Exercise requirements
Leave out the pictures and repeat exactly the lines from the one containing "Task: Click the material" through the end of the records.

Collected data
---

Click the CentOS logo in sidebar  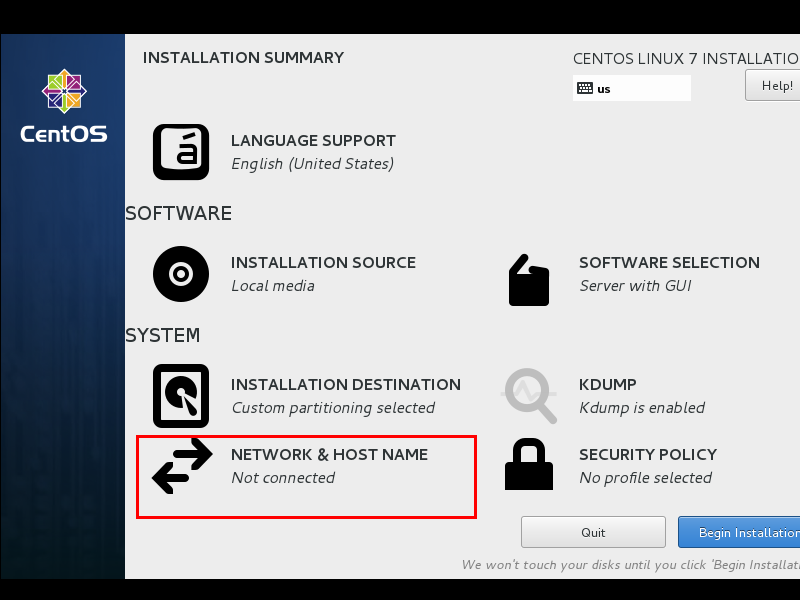64,107
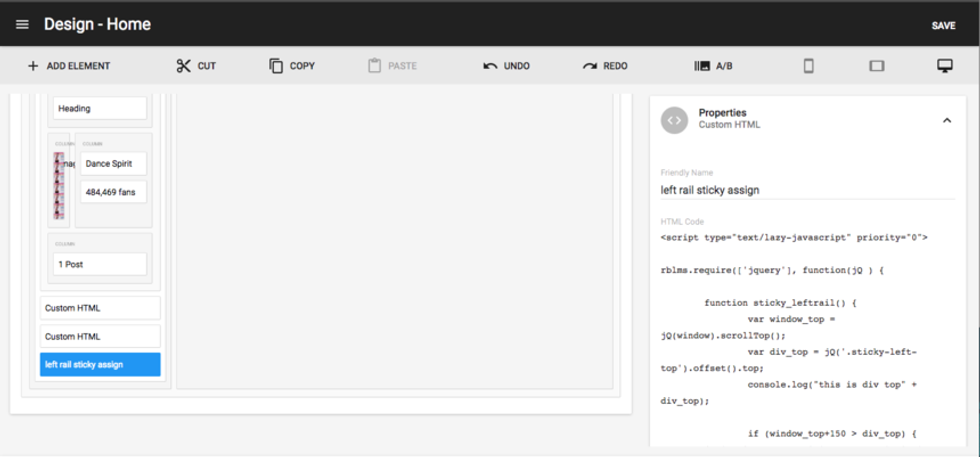Switch to desktop monitor preview

click(x=944, y=66)
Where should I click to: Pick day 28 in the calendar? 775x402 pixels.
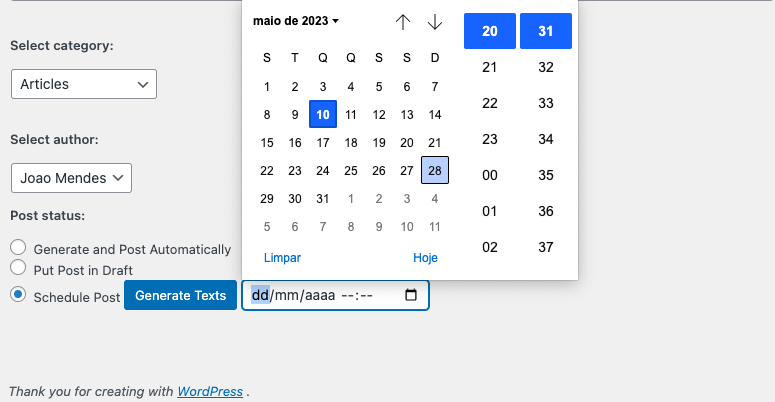(435, 171)
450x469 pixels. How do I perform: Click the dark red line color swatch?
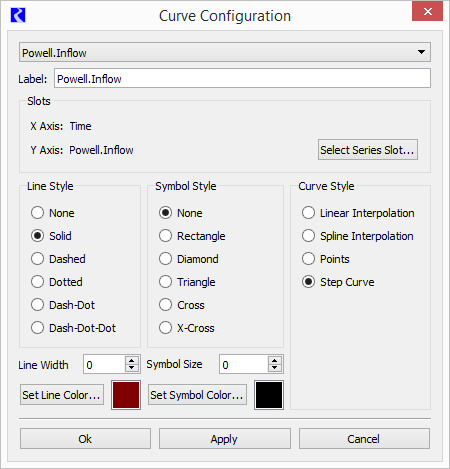(126, 395)
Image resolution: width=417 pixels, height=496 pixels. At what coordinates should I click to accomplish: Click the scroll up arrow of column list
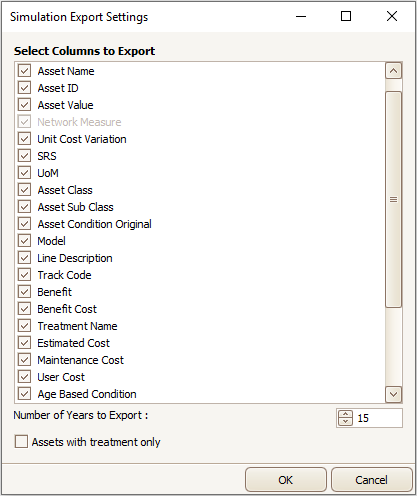(x=393, y=71)
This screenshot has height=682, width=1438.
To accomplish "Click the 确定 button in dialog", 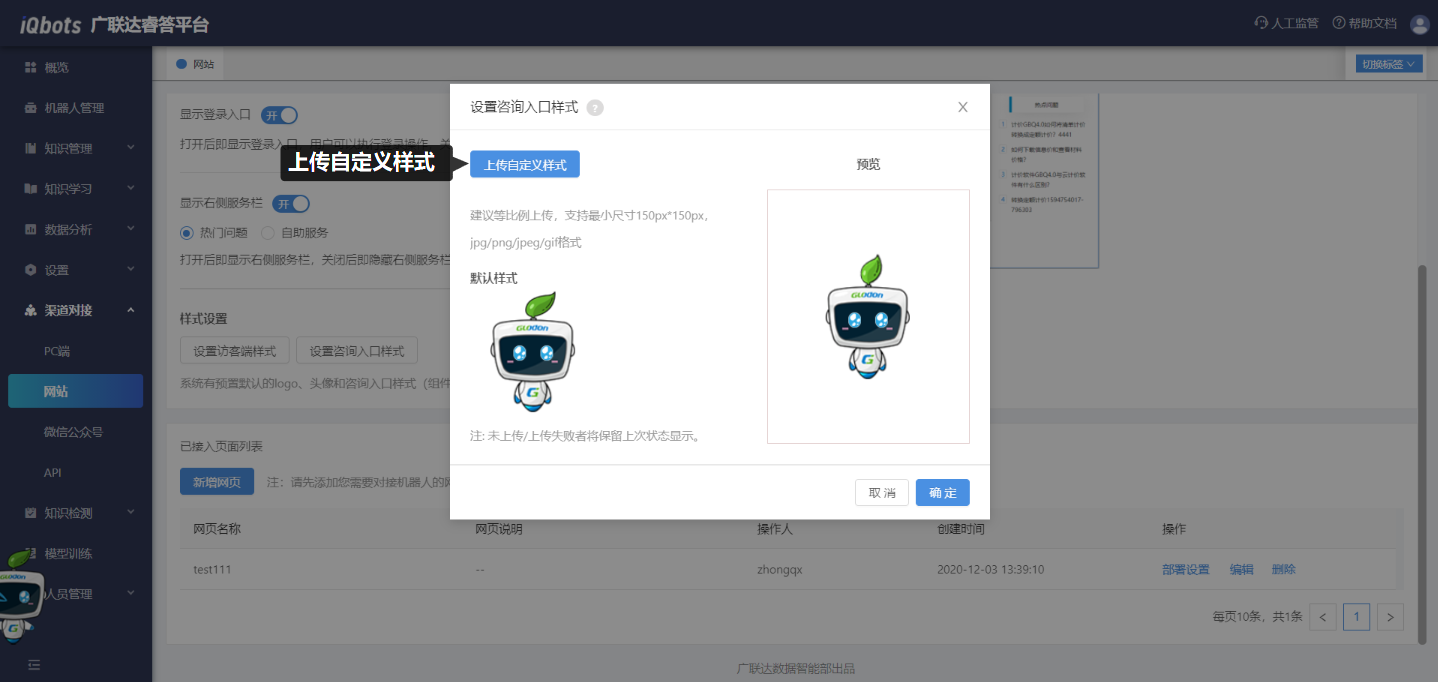I will 942,493.
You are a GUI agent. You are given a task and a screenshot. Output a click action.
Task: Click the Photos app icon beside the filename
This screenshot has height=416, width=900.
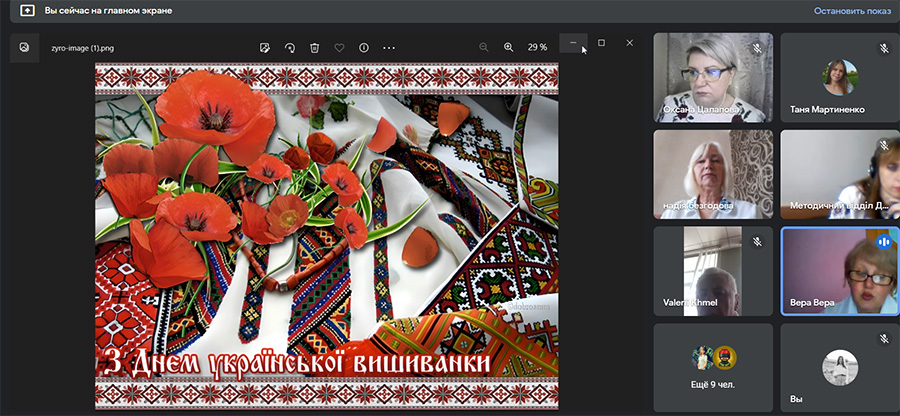click(25, 47)
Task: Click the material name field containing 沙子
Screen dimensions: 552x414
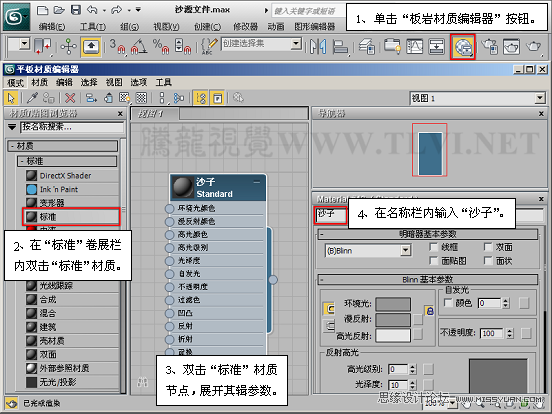Action: click(330, 215)
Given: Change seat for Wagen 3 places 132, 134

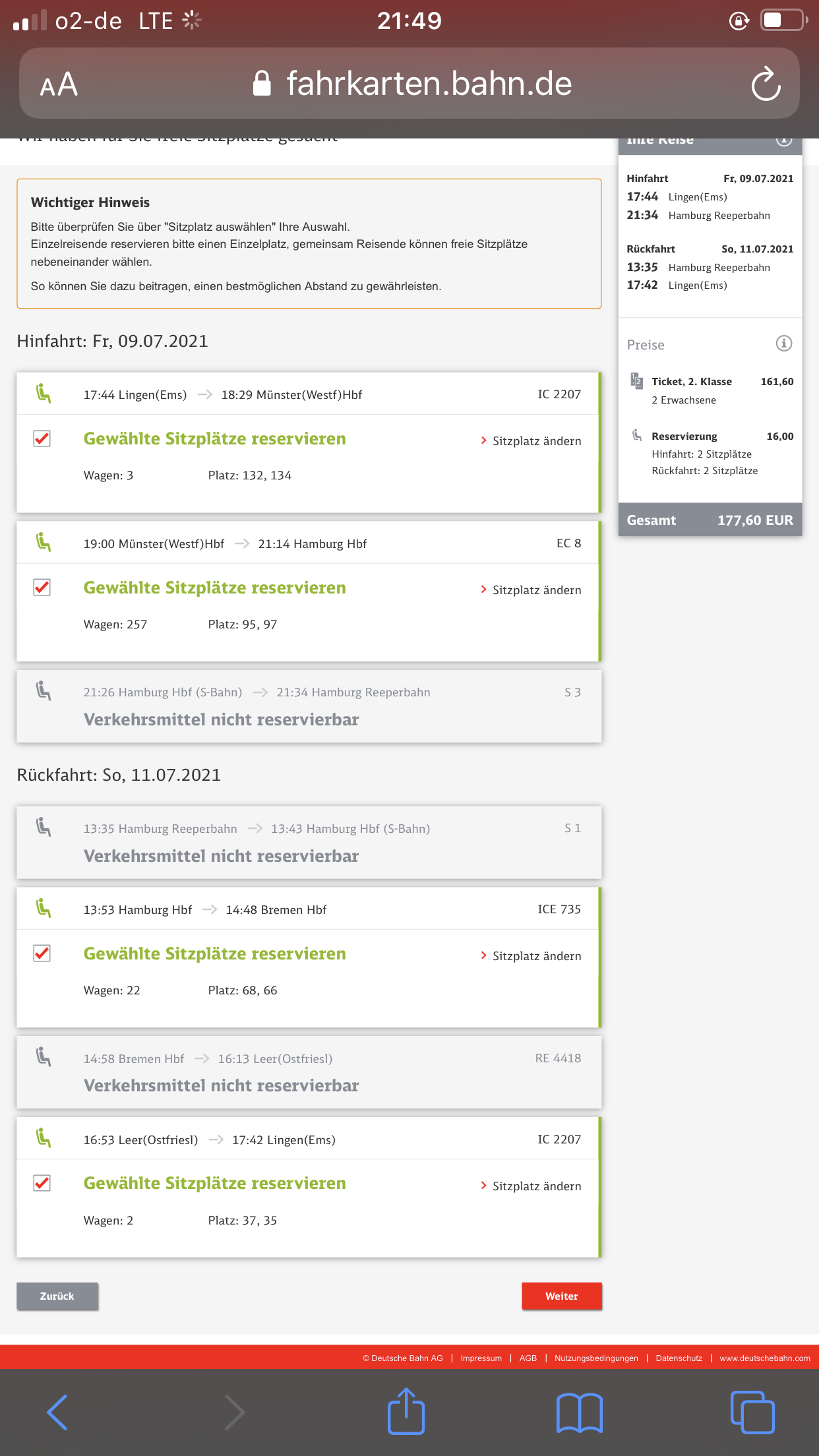Looking at the screenshot, I should [531, 441].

---

Result for this exercise
Task: Click the material name field containing 沙子
Screen dimensions: 552x414
Action: click(330, 215)
Given: Change seat for Wagen 3 places 132, 134

Looking at the screenshot, I should [531, 441].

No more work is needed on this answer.